Extracted text -

+-------+

The role of Gas6 in inflammatory contexts seems to be mainly related to its interaction with Mer [104, 105]. Mer has a pivotal role in counterbalancing the proinflammatory effects of toll-like receptor 4 (TRL4) activation induced by LPS, as demonstrated by Lee et al. using an anti-Mer neutralizing antibody [104].

Natural occurring regulatory T cells (Tregs) play a central role in maintaining immunologic homeostasis and tolerance. Different studies reported an expansion in both percentage and number of Tregs along with an increase in their suppressive function during sepsis [106]. Heuer et al. showed that adoptive transfer of in vitro-stimulated Tregs was able to increase the survival and the bacterial clearance in a mouse model of CLP-induced polymicrobial sepsis [107]. Zhao et al. demonstrated that Tregs express both Mer and Axl and that Gas6 administration in vivo increases forkhead box P3 (Foxp3) expression and suppressive activity by CD4+CD25+ Tregs. In vitro stimulation of Tregs by Gas6 had no effects on IL-10 and transforming growth factor β1 (TGF-β1) production, but it increased Foxp3 and cytotoxic T-lymphocyte antigen 4 (CTLA-4) expression as well as the suppressive activity in a dose-dependent manner [108]. Hence, these studies suggest a possible role of Gas6 in tuning the immune response during sepsis by linking the innate and adaptive immune system.

+-------+

Data excerpts -
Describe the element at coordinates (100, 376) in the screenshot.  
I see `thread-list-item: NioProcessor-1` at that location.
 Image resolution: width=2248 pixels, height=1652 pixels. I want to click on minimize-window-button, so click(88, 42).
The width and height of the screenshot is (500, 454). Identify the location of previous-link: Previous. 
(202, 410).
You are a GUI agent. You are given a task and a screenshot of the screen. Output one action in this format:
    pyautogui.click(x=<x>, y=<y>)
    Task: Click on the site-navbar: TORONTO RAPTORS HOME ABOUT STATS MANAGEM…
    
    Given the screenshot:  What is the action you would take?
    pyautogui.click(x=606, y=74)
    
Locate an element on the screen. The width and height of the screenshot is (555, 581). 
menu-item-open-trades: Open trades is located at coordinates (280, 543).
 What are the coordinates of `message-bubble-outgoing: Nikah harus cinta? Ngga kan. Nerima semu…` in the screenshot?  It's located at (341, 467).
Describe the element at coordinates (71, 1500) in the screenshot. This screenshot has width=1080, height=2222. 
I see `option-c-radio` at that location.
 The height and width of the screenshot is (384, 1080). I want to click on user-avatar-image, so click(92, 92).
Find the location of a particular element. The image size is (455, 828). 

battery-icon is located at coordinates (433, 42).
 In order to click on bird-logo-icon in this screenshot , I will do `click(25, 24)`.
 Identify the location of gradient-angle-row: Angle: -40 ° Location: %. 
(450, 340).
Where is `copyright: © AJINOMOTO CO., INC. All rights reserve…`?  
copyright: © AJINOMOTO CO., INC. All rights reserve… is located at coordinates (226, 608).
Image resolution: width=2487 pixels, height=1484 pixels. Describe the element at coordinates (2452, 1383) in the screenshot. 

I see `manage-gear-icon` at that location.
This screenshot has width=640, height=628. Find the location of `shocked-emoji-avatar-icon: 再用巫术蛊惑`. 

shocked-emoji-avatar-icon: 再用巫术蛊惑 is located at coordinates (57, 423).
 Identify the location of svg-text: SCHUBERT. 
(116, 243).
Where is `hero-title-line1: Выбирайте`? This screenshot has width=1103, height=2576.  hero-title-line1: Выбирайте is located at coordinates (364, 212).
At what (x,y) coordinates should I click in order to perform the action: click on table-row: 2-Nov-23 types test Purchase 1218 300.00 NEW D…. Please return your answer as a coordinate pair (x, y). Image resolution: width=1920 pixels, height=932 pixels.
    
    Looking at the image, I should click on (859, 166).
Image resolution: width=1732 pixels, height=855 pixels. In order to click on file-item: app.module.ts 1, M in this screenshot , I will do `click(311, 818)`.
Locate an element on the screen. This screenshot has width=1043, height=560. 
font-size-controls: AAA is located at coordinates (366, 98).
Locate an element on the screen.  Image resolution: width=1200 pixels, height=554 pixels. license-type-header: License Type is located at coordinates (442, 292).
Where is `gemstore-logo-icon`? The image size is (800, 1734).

+-------+

Exercise brief - Please carry the passage on Gas6 and immune regulation in sepsis forward from its last sentence. The rows have nothing to do with the passage on Gas6 and sepsis.

Response to the task -
However, the issue of comparing the response of the murine model of sepsis with human pathology is still open [109]. Regarding the focus of this review, we still know little about the response of TAM receptors and Gas6 in a murine sepsis model. Moreover, the levels of Gas6 and sAxl in both healthy and septic mice are not clear. Thus, the possibility that sAxl sequesters the endogenous circulating Gas6 is present in mice as well as in humans [45]. However, the administration of a large amount of exogenous Gas6 could overcome this problem by ameliorating the sepsis-induced multiorgan failure in septic mice, as recently demonstrated by Ni et al. [110]. Therefore, also in sepsis, where Gas6 levels are high, the injection of exogenous Gas6 seems to improve the outcome.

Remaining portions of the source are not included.